• **Your assignment**
Of all the lines in the entries below, give again exactly those starting at the line containing "Душевая система Abber" and ending at the line containing "Поддон из литого мрамора Ravak Elipso Pro 80x80", both ends included, and no others.

* * * * *

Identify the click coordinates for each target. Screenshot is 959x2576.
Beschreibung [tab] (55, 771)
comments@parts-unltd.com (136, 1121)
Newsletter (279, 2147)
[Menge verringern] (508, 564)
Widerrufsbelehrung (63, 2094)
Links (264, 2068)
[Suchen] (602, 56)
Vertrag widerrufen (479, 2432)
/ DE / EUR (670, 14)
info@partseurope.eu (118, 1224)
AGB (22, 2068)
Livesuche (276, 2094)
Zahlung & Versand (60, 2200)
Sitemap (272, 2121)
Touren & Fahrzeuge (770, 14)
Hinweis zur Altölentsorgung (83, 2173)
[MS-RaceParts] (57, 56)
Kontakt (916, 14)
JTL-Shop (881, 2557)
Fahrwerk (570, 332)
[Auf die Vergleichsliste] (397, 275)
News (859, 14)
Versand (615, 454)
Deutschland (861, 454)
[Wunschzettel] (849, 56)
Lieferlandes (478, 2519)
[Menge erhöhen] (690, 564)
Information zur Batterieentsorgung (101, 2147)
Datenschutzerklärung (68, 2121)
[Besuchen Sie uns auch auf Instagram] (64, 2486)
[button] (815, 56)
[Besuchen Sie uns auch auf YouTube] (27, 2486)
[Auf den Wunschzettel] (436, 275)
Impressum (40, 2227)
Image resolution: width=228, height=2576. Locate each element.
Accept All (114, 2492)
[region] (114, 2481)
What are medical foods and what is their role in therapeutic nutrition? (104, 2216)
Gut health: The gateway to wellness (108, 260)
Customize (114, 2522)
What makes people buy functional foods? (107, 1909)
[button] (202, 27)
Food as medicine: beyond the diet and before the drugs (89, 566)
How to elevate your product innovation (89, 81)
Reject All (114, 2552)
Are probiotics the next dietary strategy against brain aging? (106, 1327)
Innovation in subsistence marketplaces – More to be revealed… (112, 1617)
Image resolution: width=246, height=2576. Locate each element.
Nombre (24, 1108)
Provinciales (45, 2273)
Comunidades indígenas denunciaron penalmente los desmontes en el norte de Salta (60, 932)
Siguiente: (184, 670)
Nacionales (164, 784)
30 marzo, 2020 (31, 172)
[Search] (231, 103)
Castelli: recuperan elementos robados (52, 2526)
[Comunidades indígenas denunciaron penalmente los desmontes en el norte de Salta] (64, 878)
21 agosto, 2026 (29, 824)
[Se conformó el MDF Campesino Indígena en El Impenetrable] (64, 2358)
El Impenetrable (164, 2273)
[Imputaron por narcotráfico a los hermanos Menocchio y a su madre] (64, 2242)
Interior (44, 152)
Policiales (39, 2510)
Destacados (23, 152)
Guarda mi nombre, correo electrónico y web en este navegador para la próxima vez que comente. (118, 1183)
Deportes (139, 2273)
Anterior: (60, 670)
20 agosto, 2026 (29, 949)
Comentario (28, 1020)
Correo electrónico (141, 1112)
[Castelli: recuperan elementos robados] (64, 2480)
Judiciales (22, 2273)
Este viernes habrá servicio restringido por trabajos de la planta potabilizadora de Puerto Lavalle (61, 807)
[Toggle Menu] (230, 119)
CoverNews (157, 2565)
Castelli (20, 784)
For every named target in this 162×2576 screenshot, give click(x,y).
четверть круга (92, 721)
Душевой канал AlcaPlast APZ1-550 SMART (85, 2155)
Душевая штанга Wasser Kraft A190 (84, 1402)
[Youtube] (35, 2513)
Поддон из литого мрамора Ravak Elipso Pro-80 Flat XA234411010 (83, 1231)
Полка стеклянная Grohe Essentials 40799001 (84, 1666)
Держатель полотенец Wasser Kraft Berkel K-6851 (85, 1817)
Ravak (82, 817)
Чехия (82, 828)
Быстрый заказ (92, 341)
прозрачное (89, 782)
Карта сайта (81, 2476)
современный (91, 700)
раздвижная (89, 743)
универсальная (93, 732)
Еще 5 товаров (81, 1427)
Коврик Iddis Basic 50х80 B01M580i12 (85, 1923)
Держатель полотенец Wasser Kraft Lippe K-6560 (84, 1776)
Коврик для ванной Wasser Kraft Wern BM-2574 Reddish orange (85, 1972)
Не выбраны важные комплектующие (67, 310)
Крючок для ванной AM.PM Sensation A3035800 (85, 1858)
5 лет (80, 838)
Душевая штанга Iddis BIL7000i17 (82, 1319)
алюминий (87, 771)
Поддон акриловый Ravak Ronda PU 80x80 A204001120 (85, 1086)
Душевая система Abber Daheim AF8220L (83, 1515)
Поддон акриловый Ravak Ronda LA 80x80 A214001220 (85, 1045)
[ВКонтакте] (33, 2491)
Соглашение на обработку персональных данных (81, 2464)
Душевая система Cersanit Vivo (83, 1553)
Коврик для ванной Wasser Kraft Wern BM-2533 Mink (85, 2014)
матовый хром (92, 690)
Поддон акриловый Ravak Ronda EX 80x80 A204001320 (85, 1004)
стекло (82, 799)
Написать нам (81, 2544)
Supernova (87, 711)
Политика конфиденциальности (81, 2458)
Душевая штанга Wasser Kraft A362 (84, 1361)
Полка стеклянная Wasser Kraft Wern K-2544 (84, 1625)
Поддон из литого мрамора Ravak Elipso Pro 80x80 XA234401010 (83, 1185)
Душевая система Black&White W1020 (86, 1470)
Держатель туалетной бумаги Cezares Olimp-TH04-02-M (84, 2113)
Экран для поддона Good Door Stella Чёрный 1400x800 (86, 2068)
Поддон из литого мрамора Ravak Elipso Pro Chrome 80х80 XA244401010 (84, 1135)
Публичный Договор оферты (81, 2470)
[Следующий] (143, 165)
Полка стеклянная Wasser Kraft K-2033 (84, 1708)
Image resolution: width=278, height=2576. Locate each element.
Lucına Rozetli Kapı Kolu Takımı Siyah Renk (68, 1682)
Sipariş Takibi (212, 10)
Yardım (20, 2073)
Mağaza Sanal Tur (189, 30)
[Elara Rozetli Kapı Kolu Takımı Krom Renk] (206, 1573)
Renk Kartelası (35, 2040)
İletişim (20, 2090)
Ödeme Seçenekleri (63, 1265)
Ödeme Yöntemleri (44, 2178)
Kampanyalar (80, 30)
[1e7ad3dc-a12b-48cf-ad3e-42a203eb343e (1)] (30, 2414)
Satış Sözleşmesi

* * * * *

• **Solution for this problem**
Душевая система Abber Daheim AF8220L (83, 1515)
Поддон акриловый Ravak Ronda LA 80x80 A214001220 (85, 1045)
[ВКонтакте] (33, 2491)
Соглашение на обработку персональных данных (81, 2464)
Душевая система Cersanit Vivo (83, 1553)
Коврик для ванной Wasser Kraft Wern BM-2533 Mink (85, 2014)
матовый хром (92, 690)
Поддон акриловый Ravak Ronda EX 80x80 A204001320 (85, 1004)
стекло (82, 799)
Написать нам (81, 2544)
Supernova (87, 711)
Политика конфиденциальности (81, 2458)
Душевая штанга Wasser Kraft A362 (84, 1361)
Полка стеклянная Wasser Kraft Wern K-2544 (84, 1625)
Поддон из литого мрамора Ravak Elipso Pro 80x80 XA234401010 (83, 1185)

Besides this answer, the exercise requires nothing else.